In August 1746 Mitchell was again in command of a squadron, and again met a French squadron off Cape Nicolas, but the circumstances were reversed. The French had the convoy; Mitchell had the superior force. He had four ships of the line, one of 44 guns, and a small frigate, against three ships of the line, and one of 44 guns (ib. iii. 65-6). Mitchell, although his duty to attack was plain, hesitated; and when the French, encouraged by his apparent timidity, chased, he fled under a press of sail. At night he gave orders to show no lights; but he did not part company with the enemy, and day after day the experience was repeated. Once only did the squadrons engage, and after a few broadsides Mitchell drew off. On the tenth day, 13 Aug., the French entered the harbour of Cape François, where ‘they fired guns very merrily, and in the dusk of the evening had great illuminations in the town.’
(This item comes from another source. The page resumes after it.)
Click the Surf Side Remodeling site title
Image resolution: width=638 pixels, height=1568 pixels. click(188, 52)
Mitchell's conduct was severely commented on; but the admiral was sick and incapable. Mitchell, next to him, was the senior officer on the station; and it was only when the affair was reported to the admiralty that special orders were sent out to try him by court-martial. Even then there was some difficulty about forming a court, and it was thus 27 Oct. 1747 before he was put on his trial. The evidence against him was very positive; the hearing lasted nearly three months; the minutes of it fill about a thousand closely written foolscap pages; and on 28 Jan. 1747-8 the court determined that Mitchell ‘fell under part of the 12th and 14th articles of war,’ and sentenced him ‘to be cashiered and rendered incapable of ever being employed in his Majesty's service’ (cf. Mahan, Influence of Sea Power upon History, p. 267 n.) There was a strong feeling that the punishment was inadequate; so that when in 1749 parliament undertook to revise the code of naval discipline the discretionary power of courts-martial in cases such as Mitchell's was abolished, and under the altered regulations Admiral Byng suffered death in 1757.
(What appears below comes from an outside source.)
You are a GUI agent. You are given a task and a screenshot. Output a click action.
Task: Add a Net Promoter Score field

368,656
Charnock incorrectly says that Mitchell was even restored to his half-pay of ten shillings a day. His name does not appear on the half-pay lists; and though it is possible that an equivalent pension was given him in some irregular manner, no minutes of such can be found. There is no official record of his death, which is said to have taken place in 1749.